Cancer Biology Flashcards
What is a carcinoma?
Type of cancer that arise from the external and internal body surfaces.
What is a Sarcoma?
Originate from cells found in supporting tissues of the body.
What is lymphoma?
Cancer that arise in the lymph nodes and tissues of the body’s immune system.
What is Leukaemia?
Cancer of the immature white blood cells that proliferate in the bone marrow and accumulate in the blood stream.
What DNA viruses cause cancer?
HHV, HPV, EBV, HBV
How does DNA virsues cause cancer?
Viral genome can persist in the infected cells as a episome and promote the expression of proteins that promote proliferation or that inhbit tumour suppressor genes.
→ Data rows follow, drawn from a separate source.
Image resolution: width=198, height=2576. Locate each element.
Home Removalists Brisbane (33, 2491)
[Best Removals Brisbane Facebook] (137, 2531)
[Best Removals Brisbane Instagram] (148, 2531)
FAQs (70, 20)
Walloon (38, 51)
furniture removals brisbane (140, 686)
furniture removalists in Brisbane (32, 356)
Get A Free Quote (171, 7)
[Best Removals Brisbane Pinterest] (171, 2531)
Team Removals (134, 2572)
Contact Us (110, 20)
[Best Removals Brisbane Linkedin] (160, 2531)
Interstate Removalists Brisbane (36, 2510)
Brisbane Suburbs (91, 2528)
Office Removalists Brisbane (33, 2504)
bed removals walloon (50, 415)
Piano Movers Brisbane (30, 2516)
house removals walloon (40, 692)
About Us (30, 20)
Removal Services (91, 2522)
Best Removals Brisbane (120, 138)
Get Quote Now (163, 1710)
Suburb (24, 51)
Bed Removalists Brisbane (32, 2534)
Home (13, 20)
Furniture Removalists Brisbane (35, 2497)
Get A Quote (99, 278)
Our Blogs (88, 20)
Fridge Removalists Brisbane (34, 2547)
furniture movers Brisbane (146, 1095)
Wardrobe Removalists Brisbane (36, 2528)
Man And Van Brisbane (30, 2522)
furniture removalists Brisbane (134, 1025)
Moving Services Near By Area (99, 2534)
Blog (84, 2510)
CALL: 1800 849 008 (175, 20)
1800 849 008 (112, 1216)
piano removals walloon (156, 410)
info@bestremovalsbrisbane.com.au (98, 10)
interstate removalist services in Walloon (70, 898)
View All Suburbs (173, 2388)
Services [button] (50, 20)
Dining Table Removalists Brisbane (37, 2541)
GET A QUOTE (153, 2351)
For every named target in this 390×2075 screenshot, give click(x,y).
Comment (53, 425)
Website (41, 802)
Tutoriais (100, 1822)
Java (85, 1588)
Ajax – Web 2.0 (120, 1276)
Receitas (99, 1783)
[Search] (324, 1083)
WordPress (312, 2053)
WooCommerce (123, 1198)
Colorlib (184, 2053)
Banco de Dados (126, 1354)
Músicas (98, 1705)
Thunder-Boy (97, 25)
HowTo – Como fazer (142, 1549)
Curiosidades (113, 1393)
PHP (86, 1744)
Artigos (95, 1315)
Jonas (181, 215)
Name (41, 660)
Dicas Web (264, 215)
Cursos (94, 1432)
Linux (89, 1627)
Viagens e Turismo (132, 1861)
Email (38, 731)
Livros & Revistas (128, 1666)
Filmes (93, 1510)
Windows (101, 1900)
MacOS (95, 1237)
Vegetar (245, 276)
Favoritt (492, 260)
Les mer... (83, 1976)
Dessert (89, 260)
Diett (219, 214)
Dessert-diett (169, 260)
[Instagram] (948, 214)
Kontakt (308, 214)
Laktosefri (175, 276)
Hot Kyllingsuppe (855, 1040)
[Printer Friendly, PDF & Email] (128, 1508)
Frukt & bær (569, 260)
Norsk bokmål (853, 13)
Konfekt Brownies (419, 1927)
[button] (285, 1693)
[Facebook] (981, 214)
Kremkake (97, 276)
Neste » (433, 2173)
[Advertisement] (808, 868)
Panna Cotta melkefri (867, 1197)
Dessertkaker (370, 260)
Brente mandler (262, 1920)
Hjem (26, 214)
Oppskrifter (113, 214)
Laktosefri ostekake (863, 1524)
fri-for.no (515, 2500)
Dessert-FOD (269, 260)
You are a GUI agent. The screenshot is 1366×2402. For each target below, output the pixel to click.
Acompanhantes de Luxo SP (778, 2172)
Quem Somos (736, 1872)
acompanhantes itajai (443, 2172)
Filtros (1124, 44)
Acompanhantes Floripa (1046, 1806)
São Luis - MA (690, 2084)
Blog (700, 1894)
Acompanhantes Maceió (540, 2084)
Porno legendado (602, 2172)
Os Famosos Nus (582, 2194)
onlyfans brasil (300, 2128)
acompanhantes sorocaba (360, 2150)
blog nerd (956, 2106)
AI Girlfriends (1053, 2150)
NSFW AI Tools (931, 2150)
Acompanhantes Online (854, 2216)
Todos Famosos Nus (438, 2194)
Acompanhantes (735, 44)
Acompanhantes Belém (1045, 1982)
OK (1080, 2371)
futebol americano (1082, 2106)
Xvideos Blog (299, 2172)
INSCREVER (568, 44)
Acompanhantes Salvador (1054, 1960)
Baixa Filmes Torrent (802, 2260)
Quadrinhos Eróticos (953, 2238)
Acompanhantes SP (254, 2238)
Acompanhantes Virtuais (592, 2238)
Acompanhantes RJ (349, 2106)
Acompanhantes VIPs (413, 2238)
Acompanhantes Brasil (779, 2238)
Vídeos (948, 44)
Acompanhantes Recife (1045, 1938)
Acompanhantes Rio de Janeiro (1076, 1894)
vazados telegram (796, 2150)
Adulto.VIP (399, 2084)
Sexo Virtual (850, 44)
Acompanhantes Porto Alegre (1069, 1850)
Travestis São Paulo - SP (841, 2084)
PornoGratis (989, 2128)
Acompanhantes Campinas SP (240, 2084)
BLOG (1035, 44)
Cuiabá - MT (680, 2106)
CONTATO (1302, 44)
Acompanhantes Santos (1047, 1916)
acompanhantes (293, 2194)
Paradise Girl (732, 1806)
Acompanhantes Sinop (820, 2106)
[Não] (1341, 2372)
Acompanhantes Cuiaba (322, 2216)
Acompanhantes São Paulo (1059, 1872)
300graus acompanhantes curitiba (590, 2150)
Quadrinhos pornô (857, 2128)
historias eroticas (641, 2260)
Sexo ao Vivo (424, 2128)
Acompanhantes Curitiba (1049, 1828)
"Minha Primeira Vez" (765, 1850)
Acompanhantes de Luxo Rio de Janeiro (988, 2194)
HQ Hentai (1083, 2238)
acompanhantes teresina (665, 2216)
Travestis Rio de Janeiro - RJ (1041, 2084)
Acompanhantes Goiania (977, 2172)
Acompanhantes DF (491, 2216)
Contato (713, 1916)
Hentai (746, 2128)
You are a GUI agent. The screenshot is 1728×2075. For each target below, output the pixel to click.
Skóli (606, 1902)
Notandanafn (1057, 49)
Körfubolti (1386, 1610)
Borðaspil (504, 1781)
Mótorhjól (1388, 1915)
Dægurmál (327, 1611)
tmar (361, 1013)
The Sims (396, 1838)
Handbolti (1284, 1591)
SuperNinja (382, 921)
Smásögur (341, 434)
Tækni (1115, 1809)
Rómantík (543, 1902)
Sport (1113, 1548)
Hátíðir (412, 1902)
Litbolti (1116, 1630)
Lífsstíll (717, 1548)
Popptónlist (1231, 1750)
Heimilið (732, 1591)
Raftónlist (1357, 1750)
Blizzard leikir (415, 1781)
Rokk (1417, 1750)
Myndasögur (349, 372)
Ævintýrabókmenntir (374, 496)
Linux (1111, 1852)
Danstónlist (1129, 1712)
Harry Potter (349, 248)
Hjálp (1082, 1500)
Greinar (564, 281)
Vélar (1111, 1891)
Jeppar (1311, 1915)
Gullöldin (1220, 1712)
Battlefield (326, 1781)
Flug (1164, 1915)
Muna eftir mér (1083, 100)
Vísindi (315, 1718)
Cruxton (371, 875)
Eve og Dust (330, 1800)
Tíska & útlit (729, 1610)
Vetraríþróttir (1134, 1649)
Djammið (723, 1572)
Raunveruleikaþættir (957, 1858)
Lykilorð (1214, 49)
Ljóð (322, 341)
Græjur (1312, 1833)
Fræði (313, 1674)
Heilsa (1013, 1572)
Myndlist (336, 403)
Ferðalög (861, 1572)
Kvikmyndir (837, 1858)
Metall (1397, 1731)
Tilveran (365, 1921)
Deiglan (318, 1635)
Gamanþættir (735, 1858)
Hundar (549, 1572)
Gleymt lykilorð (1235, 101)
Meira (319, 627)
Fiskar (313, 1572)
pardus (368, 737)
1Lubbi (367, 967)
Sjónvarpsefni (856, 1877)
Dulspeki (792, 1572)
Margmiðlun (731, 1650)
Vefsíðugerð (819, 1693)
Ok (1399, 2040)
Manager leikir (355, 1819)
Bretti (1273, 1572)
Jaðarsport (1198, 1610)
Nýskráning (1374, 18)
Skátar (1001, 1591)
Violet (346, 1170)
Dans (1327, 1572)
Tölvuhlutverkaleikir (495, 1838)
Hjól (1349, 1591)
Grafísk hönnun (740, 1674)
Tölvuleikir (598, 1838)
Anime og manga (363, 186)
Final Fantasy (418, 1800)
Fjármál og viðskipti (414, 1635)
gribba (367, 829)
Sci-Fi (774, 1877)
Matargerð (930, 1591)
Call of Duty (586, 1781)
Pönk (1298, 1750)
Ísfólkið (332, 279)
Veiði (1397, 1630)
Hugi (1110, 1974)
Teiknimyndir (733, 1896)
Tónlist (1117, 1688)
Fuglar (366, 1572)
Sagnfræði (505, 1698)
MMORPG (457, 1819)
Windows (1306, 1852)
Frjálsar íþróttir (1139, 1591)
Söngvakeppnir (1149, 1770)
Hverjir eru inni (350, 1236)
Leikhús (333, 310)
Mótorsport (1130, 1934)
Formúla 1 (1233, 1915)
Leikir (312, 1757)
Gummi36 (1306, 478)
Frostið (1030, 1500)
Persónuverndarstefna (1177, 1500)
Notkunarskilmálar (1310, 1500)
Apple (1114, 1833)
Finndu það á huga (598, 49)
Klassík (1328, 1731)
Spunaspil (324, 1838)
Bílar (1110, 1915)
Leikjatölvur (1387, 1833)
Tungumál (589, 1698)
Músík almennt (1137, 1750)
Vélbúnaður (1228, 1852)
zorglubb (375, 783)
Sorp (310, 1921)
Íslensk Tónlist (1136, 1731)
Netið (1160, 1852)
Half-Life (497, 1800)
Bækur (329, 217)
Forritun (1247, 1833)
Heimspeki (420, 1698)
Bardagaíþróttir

Name RNA viruses that cause cancer?
HCV, HTLV1
How do RNA viruses cause cancer?
Providing a gene that alters growth. RNA viruses contain an extra gene additonal to the sequence needed for viral replication.
Virus intergrates into the host genome close to a host gene that regulates growth.
What is atrophy?
Degeneration of muscle tissue.
What is hypertrophy?
Enlargement of an organ/tissue from the increase in the size of its cells.
What is hyperplasia?
Enlargment of cells due to increase reproduction rate.
What is dysplasia?
Presence of abnormal cells.
What is Neoplasia?
Growth is rapid and results in a tumour, metastais and acusition of more mutations.
Name Growth factors.
Epidermal growth factor, FGF, VEGF, KGF
EGFR signalling
EGFR forms homodimers.
Specific adaptor molecules (Sch, Sos, Grb2) permit Ras, Raf, MAPK, PIP3 pathway -> activaton of target genes.
Activated receptors undergo endocytosis
Lysosomal degredation / importin mediated nuclear translocation, act as a trasncription factor (Cyclin D1 up-reg) or as co-reg of transcription factors.
Results in nuclear activation of genes related with cell proliferation, survival, invasion & metastasis.
Name some proto-oncogene?
Ras, Raf, ERK, MET, EGFR, Tyrosine kinase.
What are proto-oncogenes?
Are genes that regulate normal cell growth.
What mutation occurs at the Ras Proto-oncogene
1 point mutation leads to a change in function.
What happens when there a mutation at the Ras proto-oncogene?
G-protein always stuck on.
Constitutive signalling -> over expression of a protein.
Sustained proliferation.
What is gene amplification?
Too many copies of a gene so too much of a product.